The reason I am asking is because I want to know whether I should cut down the TVL to a short list of vendors I need to trust, or just leave it at default.

 

[yigido]

So if it has sig from TVL, but file is not on cloud list, then it is autosandboxed?
The reason I am asking is because I want to know whether I should cut down the TVL to a short list of vendors I need to trust, or just leave it at default.

Both works, sometimes new vendors added to TVL but on cloud. Your file can have a digital signature that doesn't exist in TVL but in cloud TVL So you can run your file again freely.
My suggest is leave it default, it will give you great easy of use. You cannot know which vendor is lying on your system.
Let's say you disabled many of the vendors in TVL..then you should be ready for many sandboxed files and alerts.. You cannot handle it.

Do you want a suggestion?
You set Proactive config (thats very good move)
Disable HIPS (to prevent more alerts, if you love HIPS don't do that) Actually I am not using HIPS.

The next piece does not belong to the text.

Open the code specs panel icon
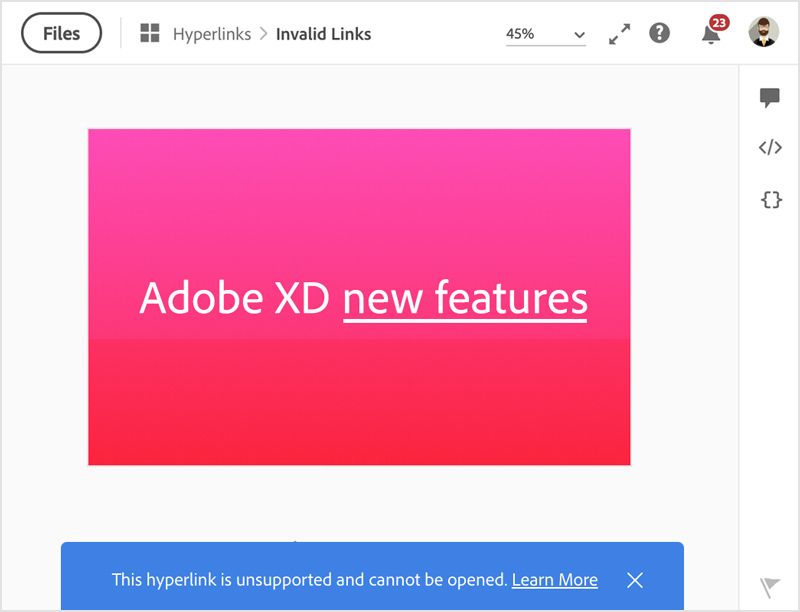This screenshot has height=612, width=800. [x=769, y=148]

Left the other settings as default. Believe me, you will be secure! This is what I am using for years.
Run rating scan and find "unknown" files on your system. Please send them to Comodo for whitelisting for all of ours sake.

 

[shmu26]

Both works, sometimes new vendors added to TVL but on cloud. Your file can have a digital signature that doesn't exist in TVL but in cloud TVL So you can run your file again freely.
My suggest is leave it default, it will give you great easy of use. You cannot know which vendor is lying on your system.
Let's say you disabled many of the vendors in TVL..then you should be ready for many sandboxed files and alerts.. You cannot handle it.

Do you want a suggestion?
You set Proactive config (thats very good move)
Disable HIPS (to prevent more alerts, if you love HIPS don't do that) Actually I am not using HIPS.

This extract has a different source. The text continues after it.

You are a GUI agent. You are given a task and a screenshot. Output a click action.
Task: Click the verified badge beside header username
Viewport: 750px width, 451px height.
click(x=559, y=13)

Left the other settings as default. Believe me, you will be secure! This is what I am using for years.
Run rating scan and find "unknown" files on your system. Please send them to Comodo for whitelisting for all of ours sake.

this is the issue that I am concerned about: there are thousands of trusted vendors on the list. It is possible for malware authors to forge, steal or buy some of those sigs. In this scenario, system is in danger of infection, correct?

 

[yigido]

this is the issue that I am concerned about: there are thousands of trusted vendors on the list. It is possible for malware authors to forge, steal or buy some of those sigs. In this scenario, system is in danger of infection, correct?

TVL has very strict rules, it is so hard to enter this list. 2 years ago, there are some vendors in it those are adwares but Comodo deleted them from TVL. This is what I say "trusted malware"..but those are very fewand rare.. You cannot find them.. and this is why we have layers in CIS HIPS, Firewall, Viruscope (and Valkyrie soon)
How many malwares you can stop with this default deny system? I can assure you %99,9999999..
What about others? They even cannot protect you from ransomwares..
Comodo is great about preventing ransom actions.

 

[yigido]

@shmu26 Please read
When coming across a malware signed by Comodo please follow the steps as described in How to report fraudulent or malicious use of certificates issued by Comodo

 

[shmu26]

TVL has very strict rules, it is so hard to enter this list. 2 years ago, there are some vendors in it those are adwares but Comodo deleted them from TVL. This is what I say "trusted malware"..but those are very fewand rare.. You cannot find them.. and this is why we have layers in CIS HIPS, Firewall, Viruscope (and Valkyrie soon)
How many malwares you can stop with this default deny system? I can assure you %99,9999999..
What about others? They even cannot protect you from ransomwares..
Comodo is great about preventing ransom actions.

thanks for explanations.
it sounds like CIS autosandbox works a little differently from CCAV autosandbox. In the latter, if I understand right, a file will only be trusted if it fulfills two conditions: signature is in TVL, and file is in "known files" list.